María y José viajaron a Jerusalén para cumplir con la tradición judía, hecho que es recordado ahora en la fiesta de “La Presentación del Señor”.
La presencia de Simeón y Ana en el Templo nos muestra el cumplimiento de los anuncios del Señor al pueblo desde la antigüedad: Un día vendría el Mesías.
Estos ancianos vivieron esperanzados de verlo antes de morir, acudieron al Templo y Simeón cogió a Jesús, para anunciar lo que Él y sus enseñanzas serían para la humanidad y el sufrimiento que esperaba a Jesús y María.
Cuando Jesús creció defendió a los débiles con la verdad y siendo justo, pero… ¿Lo comprendieron?
Unos sí, éstos no dudaron en seguirle y perdieron su vida predicando su doctrina, pero quienes no, los que tenían el poder en la sociedad de Israel, se unieron contra Él porque lo que decía y hacía iba contra sus intereses, por eso lo mataron.
En nuestros días la sociedad sigue estando tan confundida como en tiempos de Jesús pues tampoco acepta a quienes, con valentía, denuncian los atropellos que se hacen al favorecer o aplaudir a quienes se visten cada mañana con el traje de la mentira.

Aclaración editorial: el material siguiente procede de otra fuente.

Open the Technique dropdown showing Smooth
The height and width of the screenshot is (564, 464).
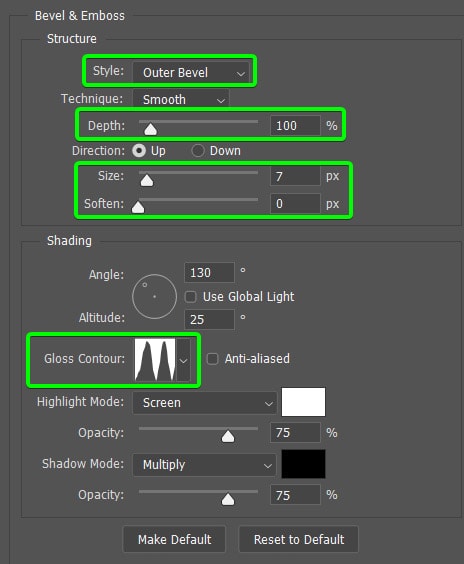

Él denunció la corrupción de la clase sacerdotal, de los doctores de la Ley y del poder político… ¿Qué hacemos nosotros ahora?

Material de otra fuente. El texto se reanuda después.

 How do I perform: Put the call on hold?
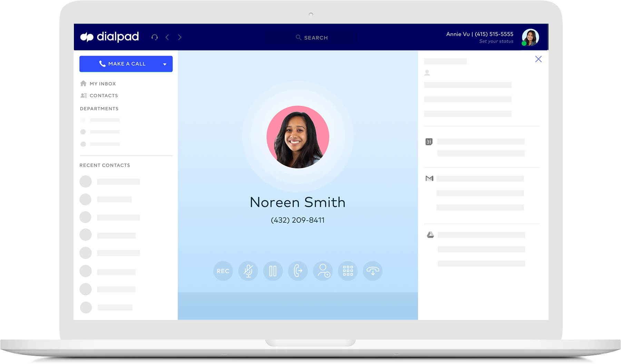[x=273, y=271]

Guardar silencio, permanecer escondidos detrás de las cortinas y no cambiar los acontecimientos con el voto… ¿Lo hubiera hecho Jesús?
Pablo les dijo que Jesús fue igual que nosotros en lo físico, la tentación, el sufrimiento y el dolor de la vida; que salió victorioso de las pruebas y que esas experiencias le ayudaron, como hombre, a comprender el dolor de quienes sufrían y, con su ejemplo, enseñarnos el camino. Por esta realidad su condición humana no puede ser cuestionada.
MISIÓN CUMPLIDA
Hace unos días la prensa se hacía eco de las declaraciones de una famosa cantante española. Afirmaba que piensa a menudo en la muerte y que, ante ella, siente curiosidad y miedo.
Si hubiera que rodar una película sobre las vidas de Simeón y Ana, creo que un buen título sería: “Misión cumplida”. Ellos veían acercarse el momento de la muerte y lo encaraban con esperanza: la de ver al Mesías, luz de las naciones. Ni la avanzada edad ni los años de espera aparentemente infructuosa habían hecho mella en su fe. Esta se había ido acrisolando a lo largo del tiempo, y ambos ancianos habían acabado entregando su vida, gota a gota, en el templo. Ambos eran movidos, a estas alturas de su vida, por el Espíritu; solo buscaban la voluntad de Dios y ver, por fin, al esperado.
Al final de su periplo vital y espiritual, una ve a Simeón y Ana como dos personas que han arribado a la ancianidad con una esperanza que ha ido in crescendo. Y es difícil mantener viva y luminosa la llama de una vela tan frágil como la esperanza.
La esperanza tiene mucho de etéreo, de volátil, de efímero; tan delicada es. Por eso, conocer a quienes la han sostenido e incrementado a lo largo de su vida es una de las mejores lecciones que se pueden recibir.
En este Jubileo que acabamos de inaugurar se nos pide, precisamente, ser testigos de la esperanza. Decía San Juan de la Cruz que de Dios “tanto alcanzas cuanto esperas”. Dios es, pues, amigo de la esperanza; aún más, se deja ganar por ella. Y es que la esperanza está fuertemente entretejida de amor, que es lo que otorga la perseverancia en medio de la oscuridad de las tinieblas, la inconsistencia de las promesas, la traición de los principios y valores, las malas rachas y los pingües resultados.
Simeón y Ana, como el Principito, sabían que lo esencial es invisible a los ojos. Habían aprendido a ahondar en los acontecimientos en la salida de sí mismos, y sus ojos estaban preparados para reconocer la luz en cuanto la vieron.
Tal vez, su misión era precisamente esa: no tanto ser testigos de la llegada del esperado ante unas cuantas personas presentes en el templo en ese momento, cuanto dar testimonio de una esperanza sin límites ni restricciones; de una fe sin fisuras. Algo que ni la proximidad de la muerte ni la avanzada edad pudieron desfigurar.
Por eso, al decir de Simeón, pueden irse en paz. Misión cumplida.